= Text provided =
══════════

(no subject)

Oct 01, 2007 23:12

man life has been so hectic
heres a breakdown of what has happened:
~ been doing lots of work and have started hating my english teacher
~ have been hanging with mary, katie, and julie a lot (thats a lot of "ie"'s)
~ Got an apartment off vineyard with luigi
~ we are moving tomorrow but we've taken a good look of the place
~ been watching my money and been working hard at it
~ got in a fiss with my parents cus their panties are in a bunch that i'm moving in with a guy. my dads being surprisingly helpful
~ got a new unactivated cell phone and ran out of minutes on my last one, so i dont have a cell for a little while
~ got banned from my boyfriends place for a little while and tried to go back and wanted to apologize but after i was shoo'd out again i decided it would be best not to go back and hang out with my boyfriend cus his parents arent worth my trouble when i'm actively trying to be nice and be humble and not be a bad house guest but can only say that i am human and trying to fucking apologize only to realize that all they really do is shit talk when they are mad at me will only make things worse. wow... a period...
~ I'm quite anoyed at andrew for keeping me out dry in ways of apartments and thank god that i was able to find a place and grab it.

══════════

= Written instruction A =
In the records, rewrite the stretch from the line containing "This screenshot has height=619, width=1140." through the line containing "tap(1173, 131)", substituting "button" for "icon" and leaving everything else unchanged.

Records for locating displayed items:
══════════

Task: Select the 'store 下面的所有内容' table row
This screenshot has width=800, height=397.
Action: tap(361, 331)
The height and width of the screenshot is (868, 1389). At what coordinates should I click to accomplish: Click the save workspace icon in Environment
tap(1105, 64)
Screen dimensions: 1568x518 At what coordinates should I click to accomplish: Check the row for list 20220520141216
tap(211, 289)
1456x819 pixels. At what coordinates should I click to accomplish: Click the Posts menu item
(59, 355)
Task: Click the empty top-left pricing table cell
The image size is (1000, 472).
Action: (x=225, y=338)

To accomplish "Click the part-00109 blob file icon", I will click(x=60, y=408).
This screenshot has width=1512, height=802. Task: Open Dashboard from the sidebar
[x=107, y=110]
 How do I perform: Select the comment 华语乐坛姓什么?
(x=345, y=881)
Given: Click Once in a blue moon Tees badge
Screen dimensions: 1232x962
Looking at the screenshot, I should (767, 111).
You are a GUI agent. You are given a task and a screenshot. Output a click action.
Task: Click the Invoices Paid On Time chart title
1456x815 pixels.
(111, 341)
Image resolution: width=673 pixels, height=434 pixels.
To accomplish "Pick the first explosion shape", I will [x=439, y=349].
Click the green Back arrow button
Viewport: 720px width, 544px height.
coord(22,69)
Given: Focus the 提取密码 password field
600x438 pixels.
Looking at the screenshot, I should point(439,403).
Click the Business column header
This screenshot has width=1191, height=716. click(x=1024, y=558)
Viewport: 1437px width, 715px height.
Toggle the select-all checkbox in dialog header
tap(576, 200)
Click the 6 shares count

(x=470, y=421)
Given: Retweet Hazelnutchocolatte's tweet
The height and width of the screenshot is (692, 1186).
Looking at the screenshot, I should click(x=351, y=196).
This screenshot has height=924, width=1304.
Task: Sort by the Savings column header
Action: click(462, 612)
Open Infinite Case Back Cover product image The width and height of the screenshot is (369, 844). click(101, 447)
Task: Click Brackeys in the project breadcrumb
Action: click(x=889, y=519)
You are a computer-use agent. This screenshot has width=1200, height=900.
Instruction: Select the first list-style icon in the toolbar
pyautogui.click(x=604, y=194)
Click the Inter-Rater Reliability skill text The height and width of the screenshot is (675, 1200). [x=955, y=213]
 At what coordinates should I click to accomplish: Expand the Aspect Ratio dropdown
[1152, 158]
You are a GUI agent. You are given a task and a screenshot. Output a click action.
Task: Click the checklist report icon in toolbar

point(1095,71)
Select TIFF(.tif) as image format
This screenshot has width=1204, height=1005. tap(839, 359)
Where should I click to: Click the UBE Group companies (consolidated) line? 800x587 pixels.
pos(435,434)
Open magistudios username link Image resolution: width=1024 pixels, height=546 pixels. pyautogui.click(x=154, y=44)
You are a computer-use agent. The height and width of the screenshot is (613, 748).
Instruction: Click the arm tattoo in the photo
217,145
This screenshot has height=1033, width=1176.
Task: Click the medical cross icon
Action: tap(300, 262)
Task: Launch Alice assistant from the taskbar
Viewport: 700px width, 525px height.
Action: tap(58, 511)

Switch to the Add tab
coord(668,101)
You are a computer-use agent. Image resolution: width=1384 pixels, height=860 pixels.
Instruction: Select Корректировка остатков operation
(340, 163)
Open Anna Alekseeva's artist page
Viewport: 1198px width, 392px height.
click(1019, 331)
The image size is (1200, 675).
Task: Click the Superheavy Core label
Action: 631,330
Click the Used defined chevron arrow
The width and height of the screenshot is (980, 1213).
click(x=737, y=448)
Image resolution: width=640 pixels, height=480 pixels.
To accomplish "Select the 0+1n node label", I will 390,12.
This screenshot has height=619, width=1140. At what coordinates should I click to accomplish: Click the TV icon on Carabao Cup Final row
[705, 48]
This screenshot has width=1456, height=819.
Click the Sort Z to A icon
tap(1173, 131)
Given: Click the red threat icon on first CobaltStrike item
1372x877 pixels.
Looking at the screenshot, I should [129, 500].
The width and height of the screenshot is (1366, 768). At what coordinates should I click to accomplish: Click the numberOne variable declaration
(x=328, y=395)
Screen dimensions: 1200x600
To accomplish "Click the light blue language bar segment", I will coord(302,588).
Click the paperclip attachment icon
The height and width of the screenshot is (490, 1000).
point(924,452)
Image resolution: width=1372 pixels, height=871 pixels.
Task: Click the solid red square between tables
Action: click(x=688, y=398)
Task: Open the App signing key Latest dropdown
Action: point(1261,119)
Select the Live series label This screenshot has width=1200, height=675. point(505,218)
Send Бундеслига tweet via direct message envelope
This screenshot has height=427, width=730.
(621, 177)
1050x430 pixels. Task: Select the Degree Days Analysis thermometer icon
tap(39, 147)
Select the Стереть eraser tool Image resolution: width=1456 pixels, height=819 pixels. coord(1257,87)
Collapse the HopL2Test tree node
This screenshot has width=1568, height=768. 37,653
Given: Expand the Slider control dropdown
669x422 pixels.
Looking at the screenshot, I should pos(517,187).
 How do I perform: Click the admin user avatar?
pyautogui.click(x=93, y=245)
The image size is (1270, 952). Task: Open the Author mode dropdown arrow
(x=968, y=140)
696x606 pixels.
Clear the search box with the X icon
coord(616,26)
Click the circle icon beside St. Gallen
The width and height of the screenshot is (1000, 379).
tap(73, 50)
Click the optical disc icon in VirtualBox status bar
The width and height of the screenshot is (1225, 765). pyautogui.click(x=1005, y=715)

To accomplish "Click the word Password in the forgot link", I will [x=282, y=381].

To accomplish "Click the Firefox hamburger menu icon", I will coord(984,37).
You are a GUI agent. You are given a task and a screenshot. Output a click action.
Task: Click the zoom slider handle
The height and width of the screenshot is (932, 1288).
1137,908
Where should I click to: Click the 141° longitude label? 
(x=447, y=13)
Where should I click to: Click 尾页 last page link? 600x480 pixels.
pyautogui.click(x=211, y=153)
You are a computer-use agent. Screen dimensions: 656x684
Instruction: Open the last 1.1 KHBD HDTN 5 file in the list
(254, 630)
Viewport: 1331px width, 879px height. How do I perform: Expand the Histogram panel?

══════════

= Written instruction B =
Translate this sentence from the journal entry into Spanish: "we are moving tomorrow but we've taken a good look of the place"

= Problem solution A =
This screenshot has height=619, width=1140. At what coordinates should I click to accomplish: Click the TV button on Carabao Cup Final row
[705, 48]
This screenshot has width=1456, height=819.
Click the Sort Z to A button
tap(1173, 131)

= Problem solution B =
Nos mudamos mañana, pero ya le hemos echado un buen vistazo al lugar.